In much the same way as we look at financial investments, putting our time, energy and money into technology should be done so with an eye on making a return. Whereas financial investments generally create a financial return on investment in, technology can generate a variety of benefits. Broadly I describe these as technology dividends.
Broadly there are four types of dividends; flexibility, productivity, monetary and quality.
Flexibility dividends arise because technology now allows us to work more easily across geographical and even chronological boundaries. Although many roles still require co-location with particular equipment or people (it is still incredibly difficult to be a work from home neurosurgeon or work from home mechanic) an increasing number of jobs can be done remotely and in different timezones.
Productivity dividends accumulate as we employ technology to do things faster. This could be as simple as sending an email as opposed to writing, printing, stamping and posting a letter or it could be through avoiding unnecessary travel by using Skype for a meeting. In both cases technology allows us to save time compared to what we did in the past.
Just as technology allows us to do things faster, it also allows us to do things cheaper. Monetary dividends are the cost savings we generate as a result of employing technology. Email is not only a faster way of sending a message compared to writing a letter, it also incurs a small fraction of the cost. The cost saving opportunities of technology include everything from cheaper airfares through easier comparison of prices, to cheaper music via streaming vs purchasing CDs.
Quality dividends are a result of doing better work (often whilst also doing it faster and cheaper).
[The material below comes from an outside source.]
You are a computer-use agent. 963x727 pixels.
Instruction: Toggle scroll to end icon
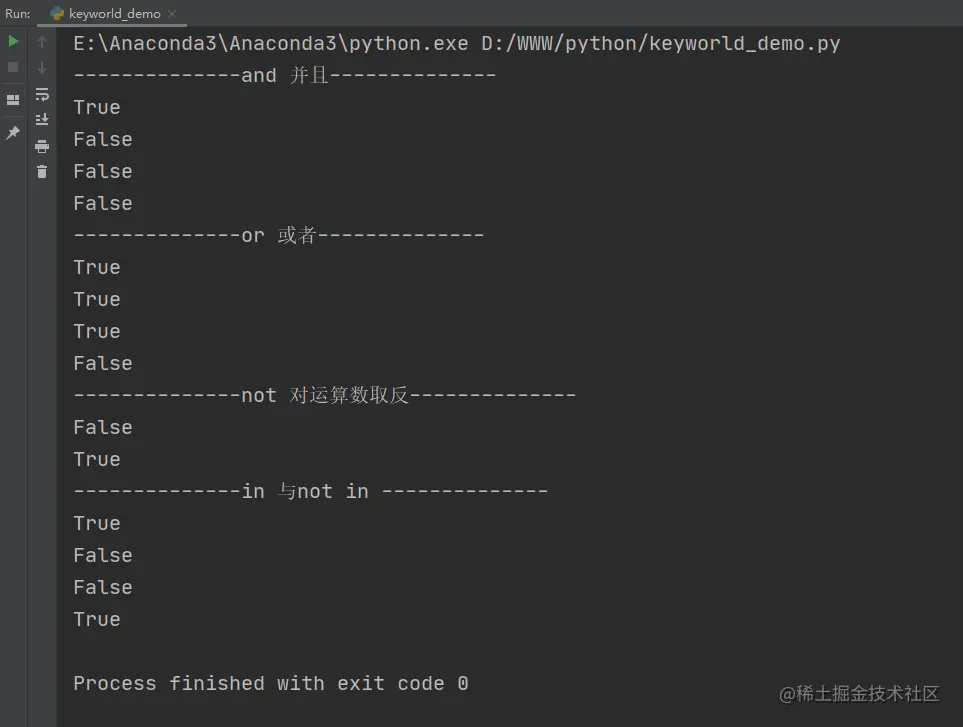coord(42,120)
We can shoot HD video on our smartphones and edit it on free software cheaper, faster and more conveniently than a professional videographer could do five years ago. And we can make better, more informed and ultimately more valuable decisions because higher quality information is at our finger tips.
As technology continues to improve and we invest more time into using it, the question arises as to how we are going to spend our dividends? Much like with financial investments, some of these dividends might be reinvested, at other times we might want to cash them out.
When people say they’re not good with money it generally means that they don’t know how to spend it well, not that they don’t know how to earn it. I think the same applies to technology. People who think they aren’t good with technology probably lack intention on how to use their dividends. Rather than the flexibility to work from anywhere and when they want, they end up working everywhere and all the time. Rather than using their productivity to reclaim some time, they end up filling time with more work.
Last year both myself and my business manager Sunny cashed in part of our flexibility dividend. I used mine to move out of the city to the Mornington Peninsula where I work in my backyard studio, Sunny uses hers to remote work from her home in Manila. This year myself and my team are going to cash in some of our productivity dividend and experiment with a 30 hour work week.
What technology dividends have you generated and how are you planning to use them in 2017?